L’école s’est arrêtée, violemment stoppée par l’épidémie du COVID-19. C’est inédit et le mouvement de contestation des réformes Blanquer, aussi virale fut-il, n’y est pour pas grand chose.

Les atermoiements du gouvernement et les contradictions entre le discours présidentiel et les mesures prises pour assurer la continuité pédagogique prouvent que dans cet arrêt, le gouvernement semble viser d’autres enjeux que la seule restriction épidémique. Concomitamment à la fermeture des écoles, collèges et universités, la cour des comptes sort ses préconisations sur la réforme du statut des enseignants qui sont toutes favorables au projet du ministre Blanquer. Les Enseignants et les élèves confinés à la maison sont invités au nom de la continuité pédagogique à expérimenter “in vivo” la visio-conférence, le télétravail, les exercices en ligne ou le visionnage des cours du CNED, sur des sites dont l’insuffisance de la bande passante promet plus de bug que de plug… Au delà du problème technique auquel de nombreux prestataires de services privés s’empresseront de trouver une solution et, au delà du discours rassurant adressé aux parents, comment ne pas voir dans ce dispositif d’urgence une aubaine pour Blanquer de faire appliquer de façon expérimentale une partie de son projet de réforme de l’école. Une expérimentation d’autant plus facile à imposer qu’elle n’est pas discutée, et, qu’elle fait fi de par sa dématérialisation de toute contestation pratique de ses exécutants. Bien sur, elle pose pédagogiquement une foultitude de problèmes, de l’évaluation des progrès à l’interaction entre l’enseignant et l’élève. Autant de problèmes inhérents à l’enseignement que la dynamique d’un groupe classe, en activité et bien accompagnée, peut résoudre.
Mais qu’importe puisque de fait, le projet conservateur et libéral du ministère est en partie réalisé : le cours en ligne c’est à moyen terme, une économie potentielle d’enseignants, une dématérialisation des moyens, le formatage et la standardisation du contenu d’un côté, et la diffusion individuée et consommatrice de l’élève de l’autre (bientôt mercantile ?). Il y a bien aussi une pincée de démagogie vis à vis d’une parentèle débordée en mal d’activités pour leur progéniture, à entretenir la confusion entre la transmission d’infos, l’exécution de tache, l’évaluation d’une part, et l’éducation et l’apprentissage de l’autre…

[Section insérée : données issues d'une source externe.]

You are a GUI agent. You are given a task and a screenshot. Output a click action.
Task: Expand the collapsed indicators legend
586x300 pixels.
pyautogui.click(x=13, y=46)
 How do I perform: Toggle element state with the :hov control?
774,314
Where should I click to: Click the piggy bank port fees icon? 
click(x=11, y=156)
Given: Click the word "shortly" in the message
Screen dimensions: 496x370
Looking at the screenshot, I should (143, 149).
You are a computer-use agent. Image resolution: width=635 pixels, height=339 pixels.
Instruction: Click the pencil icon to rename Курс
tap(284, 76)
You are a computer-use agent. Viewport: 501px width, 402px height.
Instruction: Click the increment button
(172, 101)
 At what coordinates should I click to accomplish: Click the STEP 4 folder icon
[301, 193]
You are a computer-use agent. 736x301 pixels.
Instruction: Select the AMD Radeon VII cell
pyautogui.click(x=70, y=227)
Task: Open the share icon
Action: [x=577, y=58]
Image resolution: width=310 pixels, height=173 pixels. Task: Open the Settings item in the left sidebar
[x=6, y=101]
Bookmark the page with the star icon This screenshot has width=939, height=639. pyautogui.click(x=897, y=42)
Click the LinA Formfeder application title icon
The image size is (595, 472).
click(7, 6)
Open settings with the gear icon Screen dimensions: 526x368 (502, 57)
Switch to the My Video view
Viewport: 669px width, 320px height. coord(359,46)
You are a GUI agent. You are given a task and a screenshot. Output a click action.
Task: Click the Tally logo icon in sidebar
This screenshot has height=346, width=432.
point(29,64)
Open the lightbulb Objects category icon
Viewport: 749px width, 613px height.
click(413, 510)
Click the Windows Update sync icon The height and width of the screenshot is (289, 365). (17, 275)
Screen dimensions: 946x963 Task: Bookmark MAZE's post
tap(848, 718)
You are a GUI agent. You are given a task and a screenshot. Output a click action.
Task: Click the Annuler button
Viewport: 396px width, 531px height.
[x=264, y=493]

Naomi Klein commençait son livre, la Stratégie du choc, par une analyse sur la façon dont l’administration Bush en 2005 avait profité de la reconstruction de la Nouvelle Orléans suite à l’ouragan Katerina, pour virer les pauvres de leurs maisons et pour privatiser les système scolaire de l’état de Louisiane. Elle en tirait la conclusion que la gestion de catastrophes, de crises sociales, environnementales ou économiques aux profits d’intérêts privés est le mode ultime de gouvernance dans le capitalisme mondialisé. Chaque crise est l’occasion pour les dominants d’imposer dans le désordre qui en résulte, sa stratégie et son mode d’organisation.
Une épidémie de décisions politiques cherche déjà à donner ici et là du sens à cette crise sanitaire. Les gouvernements en place feignent d’organiser les effets à défaut de l’avoir prévu la catastrophe : les nationalistes parlent de retour aux frontières, les impérialistes parlent de brevet exclusif sur le vaccin et les libéraux cherchent déjà à contrecarrer la récession qui s’annonce.
En France, malgré des promesses non tenues, malgré une pénurie de moyen fautive, malgré des décisions contradictoires, beaucoup d’entre nous espèrent que ce gouvernement, qui voulait il y a encore quelques semaines, la peau du service public et de l’hôpital public, saura prendre enfin les meilleures décisions pour le bien du plus grand nombre…
Après l’épidémie, il restera comptable d’un bilan sanitaire désastreux. Des remises en cause politiques seront formulées. Malgré les contre-feux idéologiques diffusés quotidiennement dans les media de grande audience, une conscience mondiale qui s’exprime sur les réseaux sociaux, demandera des comptes aux états, d’une façon ou d’une autre.

Le texte de une conservé ci-dessous peut paraitre en ce moment de quasi état d’urgence, décalé ou historiquement obsolète. Pourtant son appel reste d’actualité. . Malgré la torpeur et la sidération actuelle, une guerre d’empires se profilant déjà, nous devons nous préparer à défendre un autre futur possible pour l’humanité, la faune et la flore de cette planète.

En 1953, le gouvernement Laniel élabore une réforme des retraites des fonctionnaires : l’âge de départ serait reculé de 2 ans (passant de 65 à 67 ans), et une partie des catégories actives, qui partent plus tôt, seraient alignées sur les sédentaires. Le gouvernement décide de faire passer sa retraite sans vote, par décrets-lois, et en aout, pendant les vacances scolaires, pour neutraliser les enseignant-e-s.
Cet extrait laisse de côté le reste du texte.